Studio album by Neil Sedaka
- Released: 1975
- Genre: Pop
- Label: The Rocket Record Company
- Producer: Neil Sedaka, Robert Appere

= The Hungry Years =

The Hungry Years is an album by Neil Sedaka released by The Rocket Record Company in 1975.

The album is the American edition of Overnight Success, with two songs being replaced.

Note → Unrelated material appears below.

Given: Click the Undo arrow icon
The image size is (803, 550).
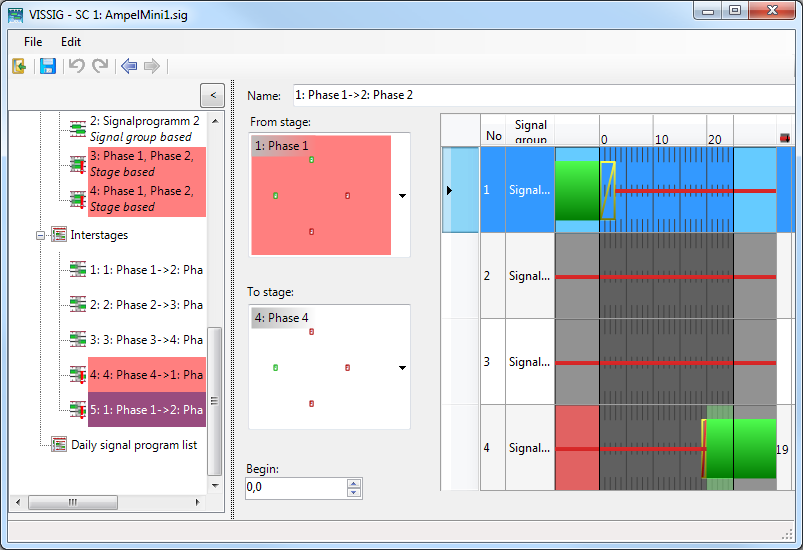Looking at the screenshot, I should [76, 66].
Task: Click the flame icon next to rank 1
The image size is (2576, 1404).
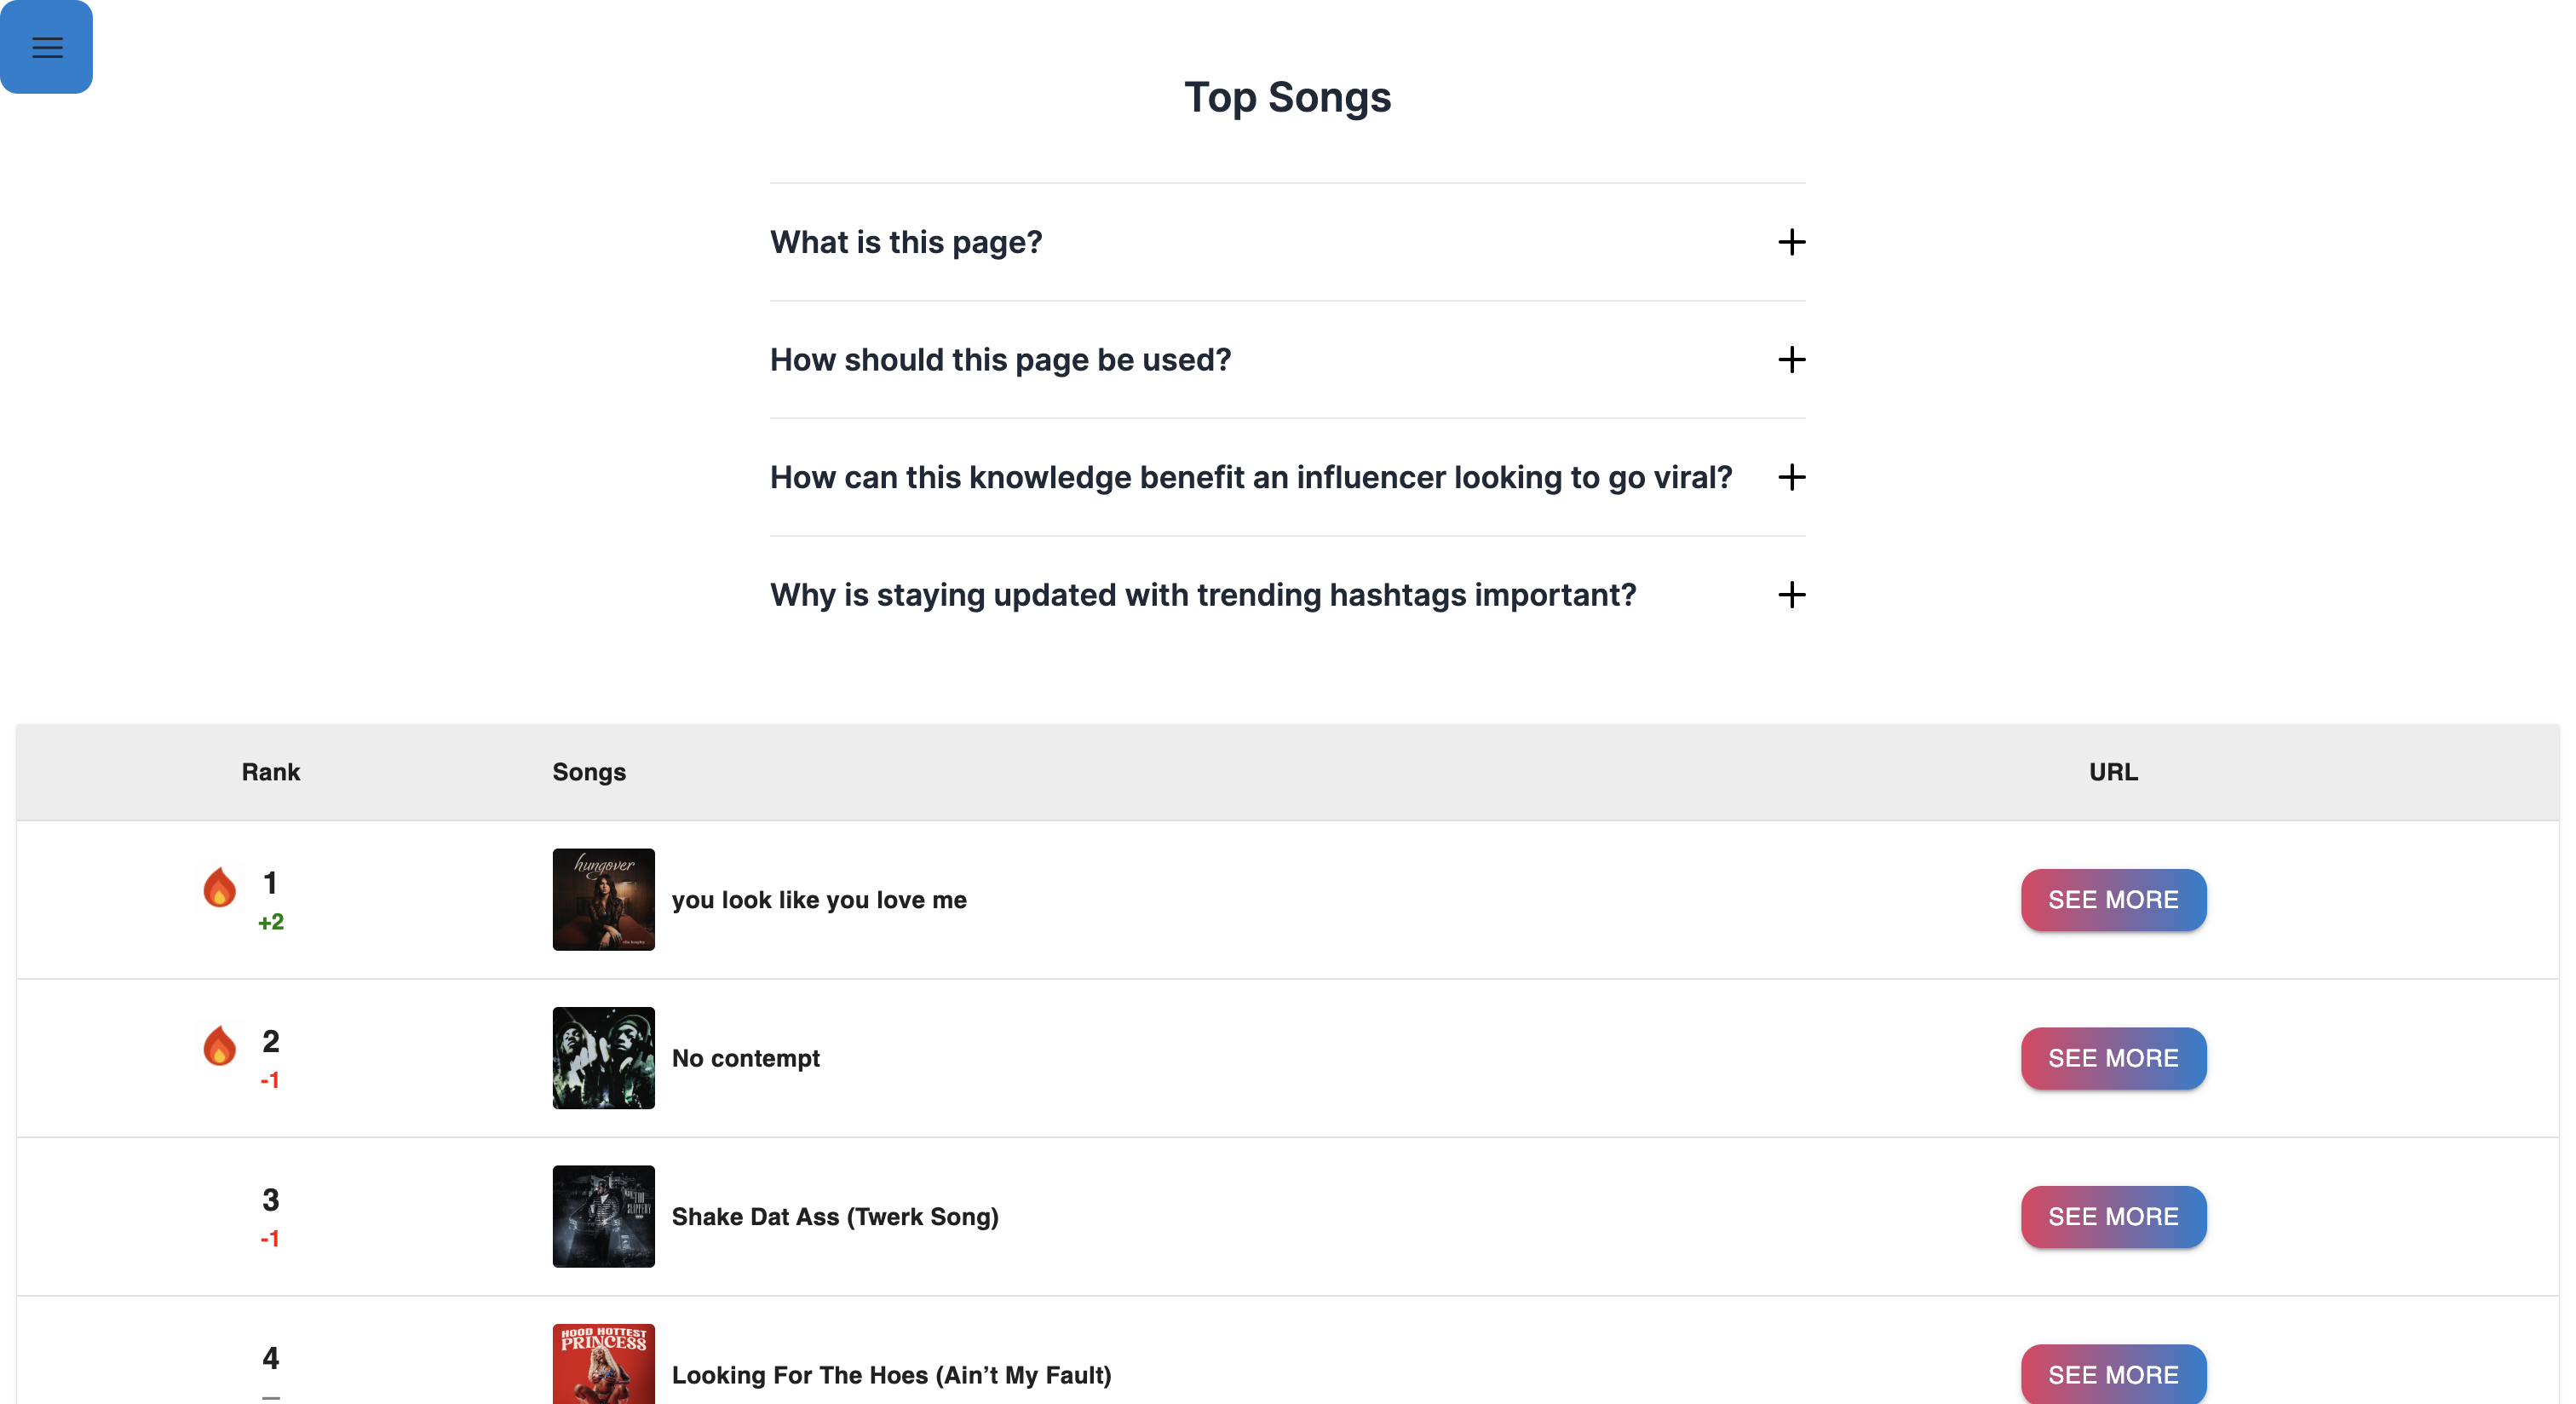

“The Queen of 1964” reached #35 in the UK in March 1975. The Captain and Tennille’s 1976 cover of “Lonely Night (Angel Face)” hit #3 on the Billboard Hot 100 and was certified gold. "Bad Blood", with uncredited backing vocals by Elton John, reached number one on the Billboard Hot 100 in 1975, and remained in that position for three weeks before being replaced by Elton John's single "Island Girl". It was the most successful individual commercial release in Sedaka's career.

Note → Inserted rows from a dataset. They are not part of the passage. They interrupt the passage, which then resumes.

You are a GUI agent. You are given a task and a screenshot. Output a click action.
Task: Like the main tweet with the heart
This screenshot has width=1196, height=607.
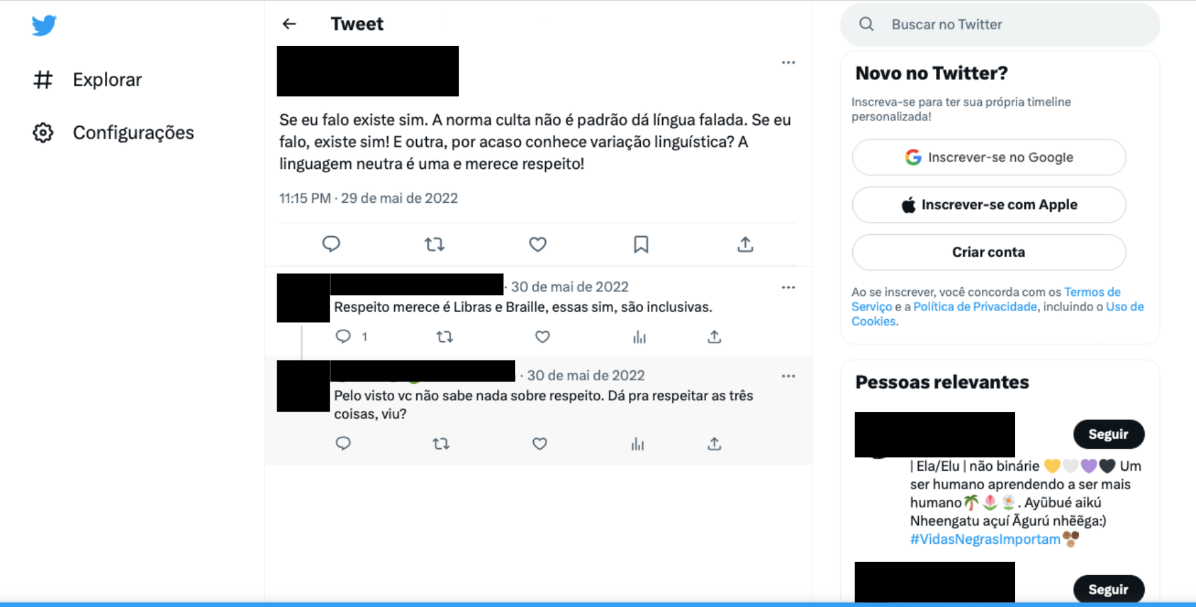[x=538, y=244]
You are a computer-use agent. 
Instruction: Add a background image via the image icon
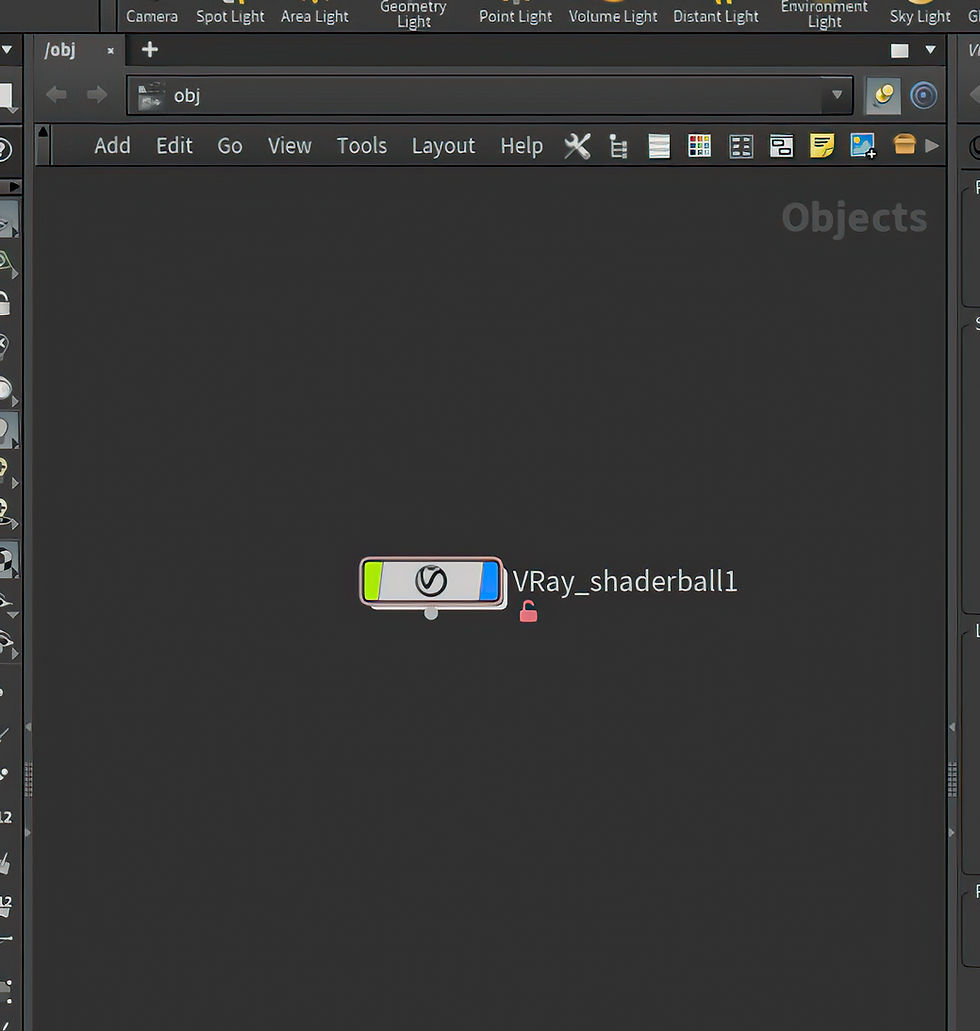(x=862, y=146)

“The Hungry Years”, one of Sedaka's most frequently requested non-single tracks, marked Sedaka's reunion with his long-time collaborator Howard Greenfield after having broken off their partnership in 1973. Sedaka and Greenfield would again work together more regularly in the late 1970s. Wayne Newton would make the song a hit on the easy listening chart in 1976.

Professional ratings
Review scores
| Source | Rating |
| Christgau's Record Guide | C+ |

==Personnel==
Piano: Neil Sedaka

Guitar: Steve Cropper, Dean Parks

Bass: Leland Sklar

Drums: Nigel Olsson

Percussion: Milt Holland

Keyboards: David Foster

Horns: Chuck Findley, Jim Horn, Dick Hyde, Jackie Kelso

Strings (arrangements): Artie Butler, Richard Carpenter

Backing Vocals: Donny Gerrard, Gail Haness, Ann Orson (Elton John pseudonym), Brian Russell, Brenda Russell

== Track listing ==
All music composed by Sedaka; lyricist in (parentheses).

Side one
1. "Crossroads" (Phil Cody)
2. "Lonely Night (Angel Face)" (Sedaka)
3. "Stephen" (Howard Greenfield)
4. "Bad Blood" (Cody) (uncredited duet with Elton John)
5. "Your Favorite Entertainer" (Cody)
6. "Baby Blue" (Greenfield)

Side two
1. "Tit for Tat" (Greenfield)
2. "New York City Blues" (Cody)
3. "When You Were Lovin' Me" (Cody)
4. "The Hungry Years" (Greenfield)
5. "Breaking Up Is Hard to Do" (Greenfield; torch version originally arranged by Lenny Welch)

Bonus tracks from the 1998 CD re-issue
- (12) "Hey Mister Sunshine" (Dara Sedaka)
- (13) "The Queen Of 1964"*
- (14) "Betty Grable"
- (15) "Goodman Goodbye"* (Sedaka, Cody)
- "The Queen of 1964" was from Overnight Success; it was replaced by "Tit For Tat" in The Hungry Years.
- "Goodman Goodbye" was from Overnight Success; it was replaced by "Your Favorite Entertainer" in The Hungry Years.

==Certifications==

| Region | Certification | Certified units/sales |
| Canada (Music Canada) | Gold | 50,000^{^} |
| United States (RIAA) | Gold | 500,000^{^} |
^{^} Shipments figures based on certification alone.